É, para mim efectivamente um privilégio, poder
apresentar este texto, que tanto gostei de ler e que vos vai deliciar, quando o
lerem. Sobre este texto falarei detalhadamente mais lá para a frente.
Vou fazer esta apresentação, falando de dois
aspectos distintos: 1º o Homem e o Autor (intrinsecamente indissociáveis um do
outro) e finalmente, sobre a supracitada Obra.

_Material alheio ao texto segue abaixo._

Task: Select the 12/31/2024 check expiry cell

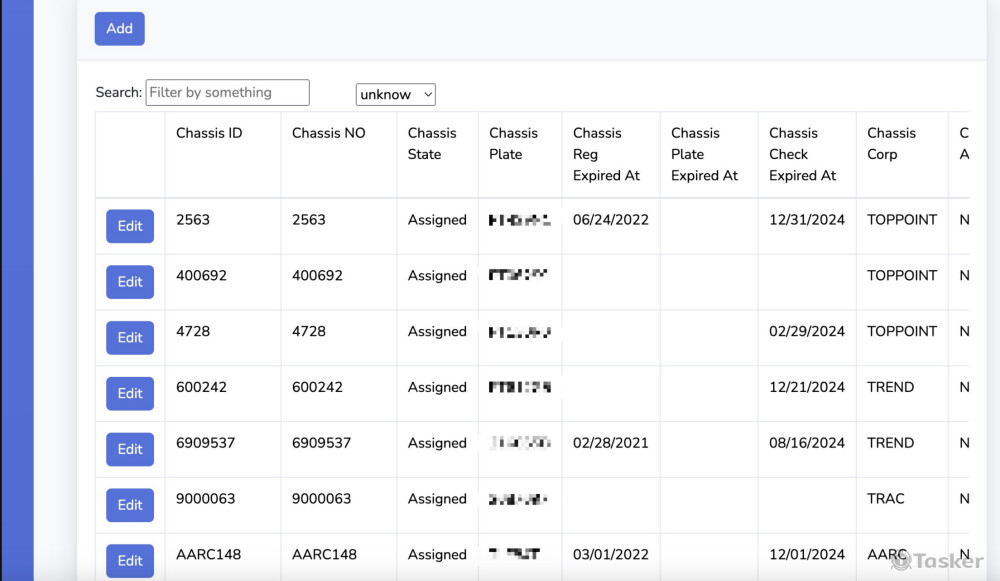Action: [x=807, y=220]
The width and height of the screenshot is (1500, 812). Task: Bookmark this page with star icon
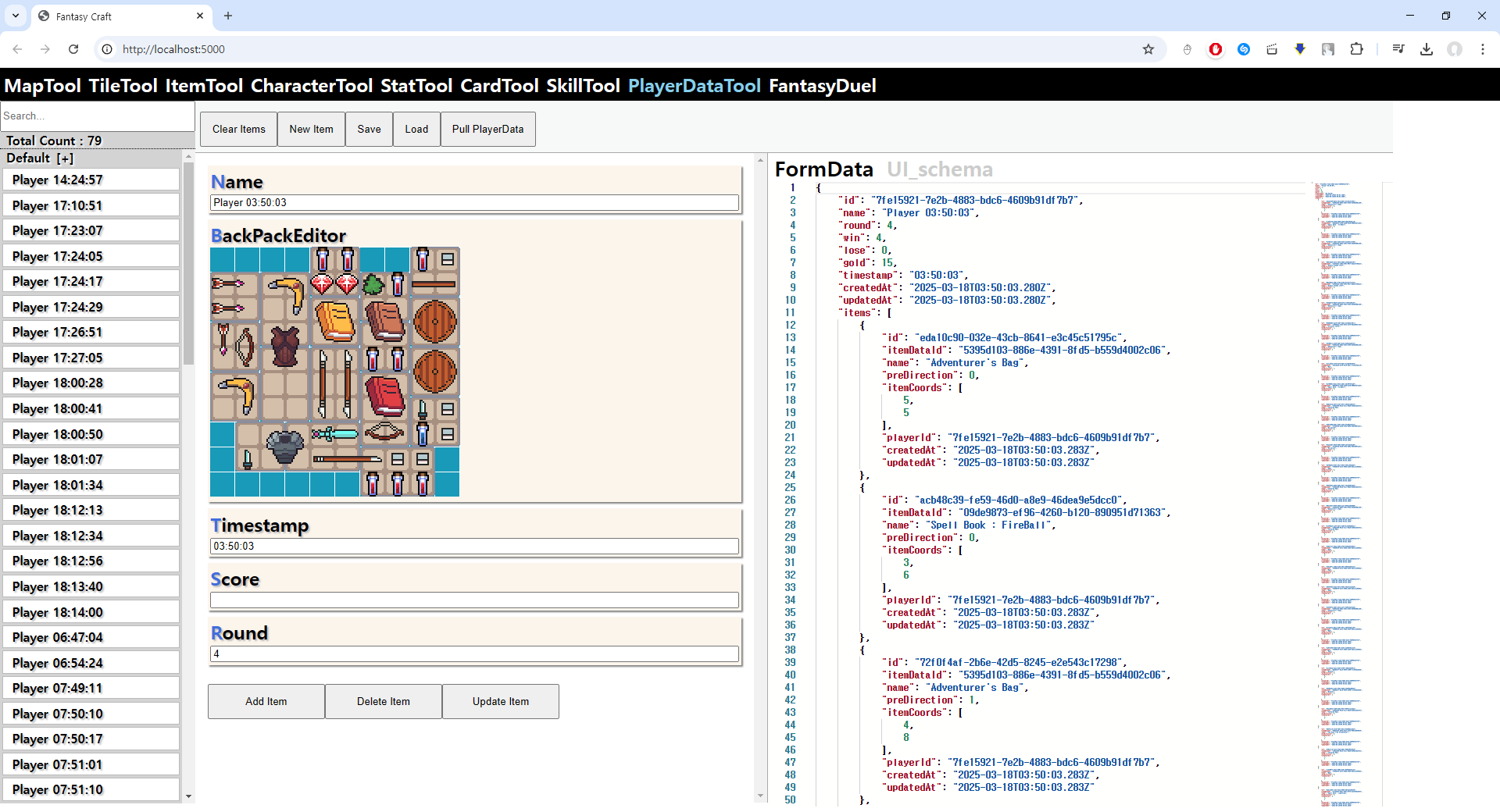(x=1148, y=49)
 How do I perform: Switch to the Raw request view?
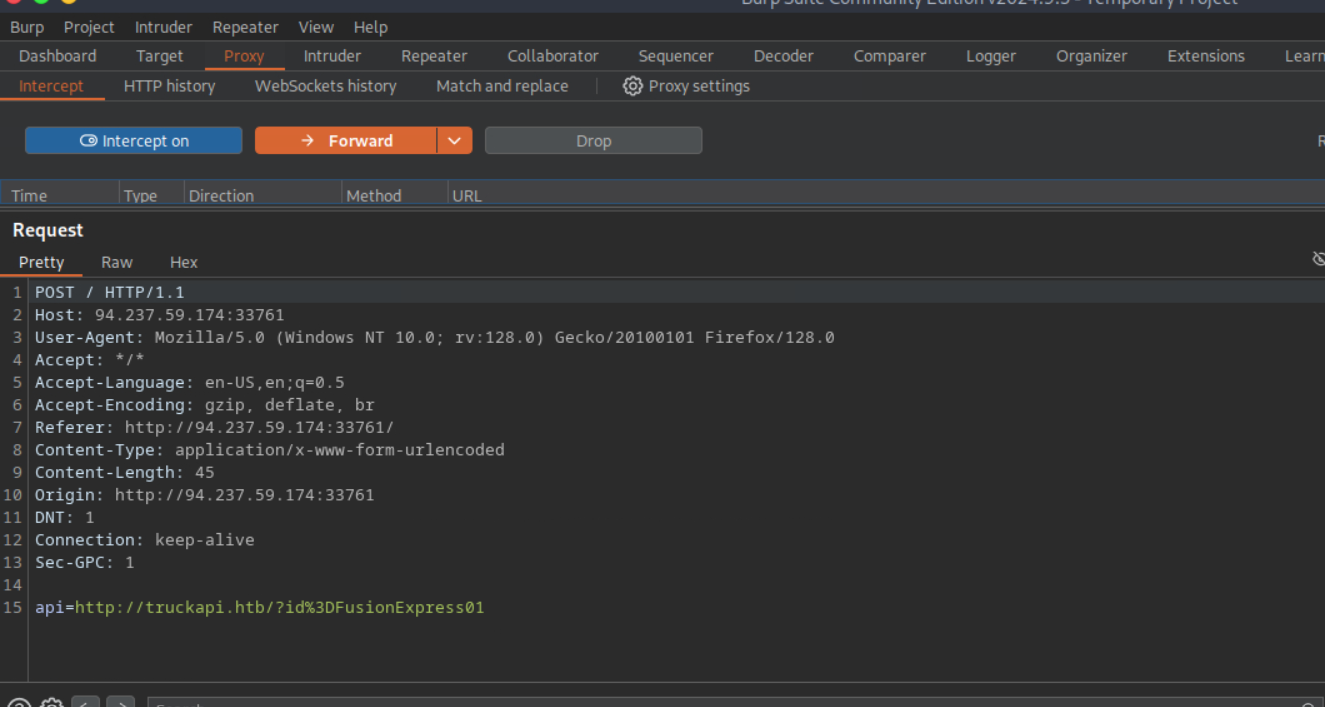coord(117,262)
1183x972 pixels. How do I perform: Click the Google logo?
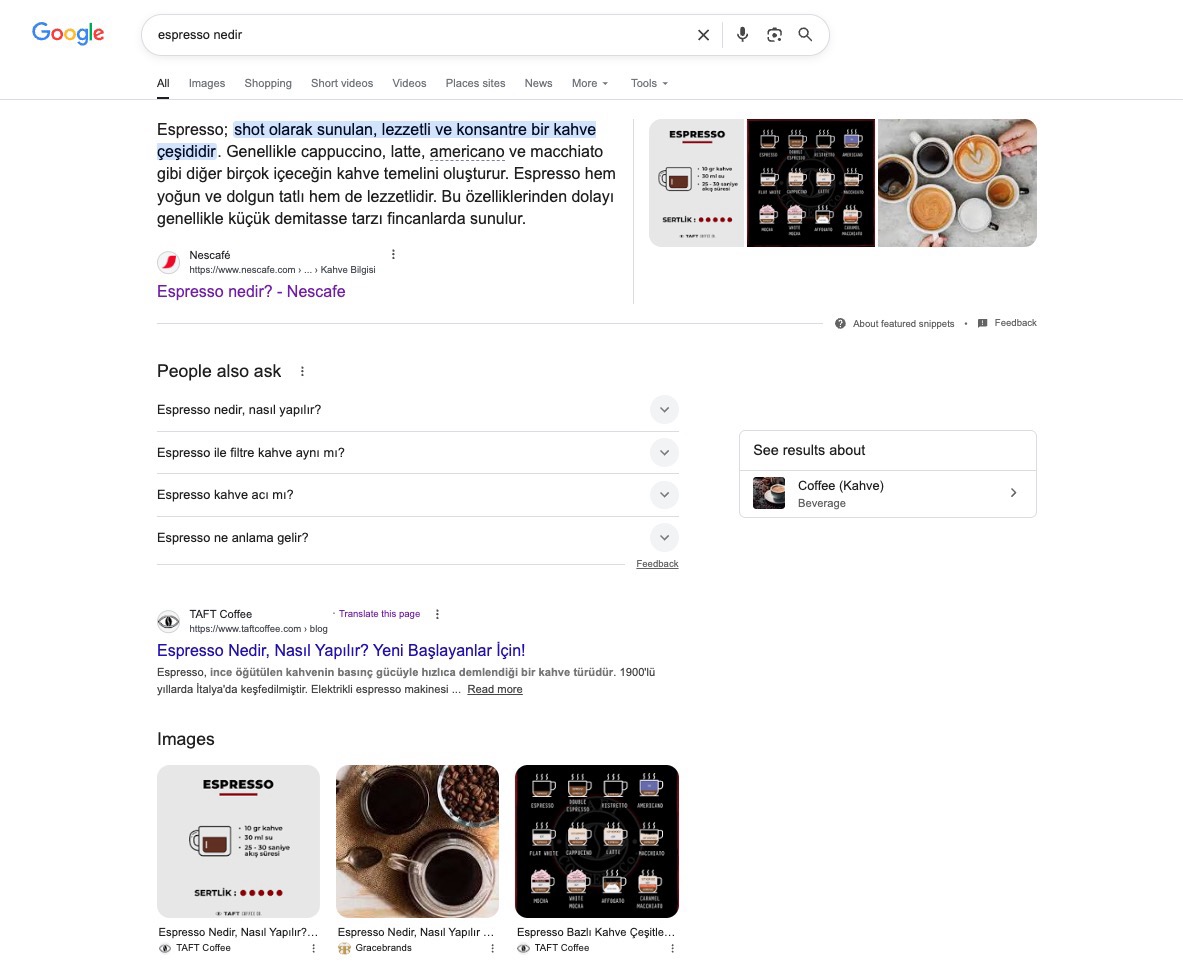(68, 33)
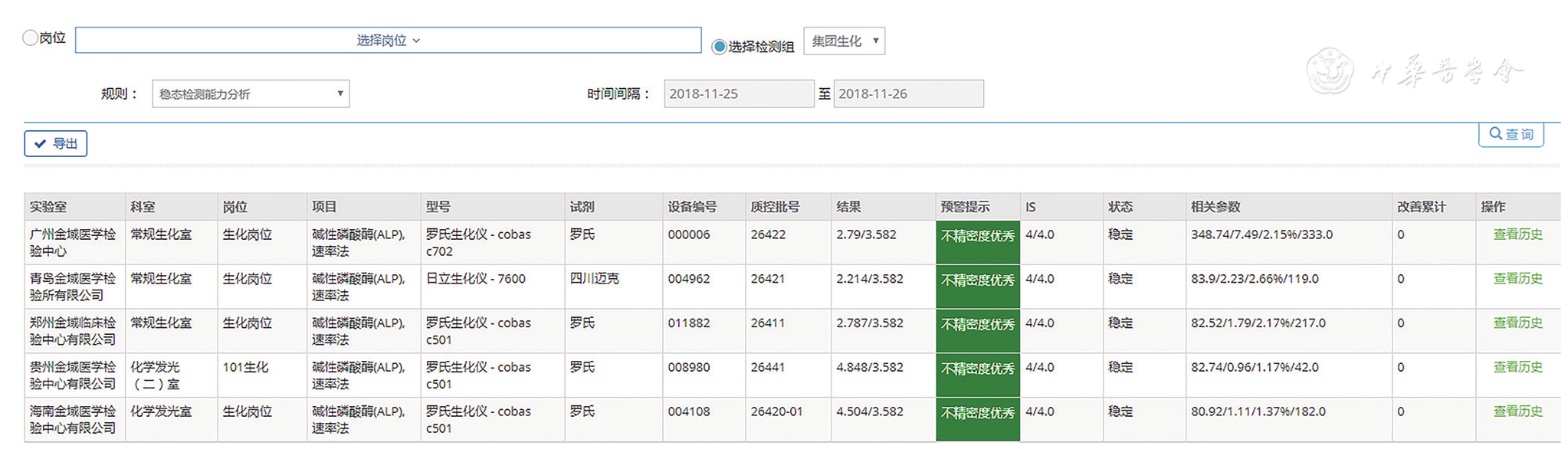
Task: Open the 选择岗位 dropdown
Action: click(x=388, y=41)
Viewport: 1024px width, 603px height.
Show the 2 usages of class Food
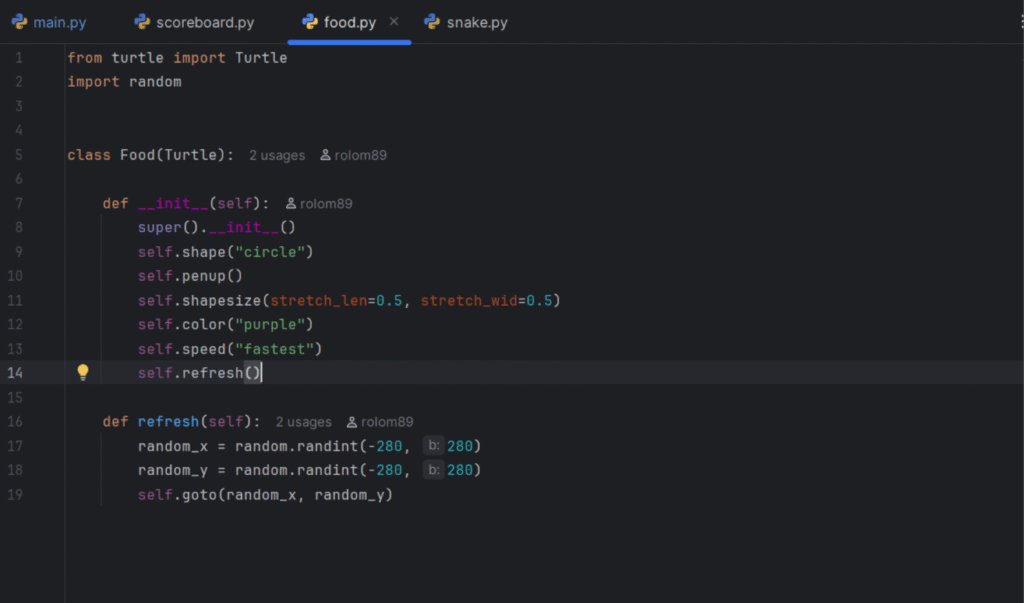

Começando pelo homem: Antero Augusto Neto Lopes, nasceu em
Bruçó, concelho de Mogadouro, duas terras que lhe estão gravadas profundamente
no seu coração, como o tem demonstrado a sua obra e a sua paixão). Licenciado em
Direito pela Faculdade de Direito da Universidade de Coimbra, cidade que lhe
está também no coração, como não podia deixar de ser, uma vez que, quem foi
estudante em Coimbra jamais a esquecerá. (apesar de ser benfiquista, eu bem vi
como vibrou com a vitória da sua Académica, quando esta conquistou a última Taça
de Portugal em futebol...) Como diz o poema: tem saudades dela quem nunca nela
viveu. O Antero não “passou” apenas por Coimbra, não, lá viveu intensamente a
vida de estudante, da velha boémia estudantil e da vida associativa (a sua
Associação Académica de Coimbra).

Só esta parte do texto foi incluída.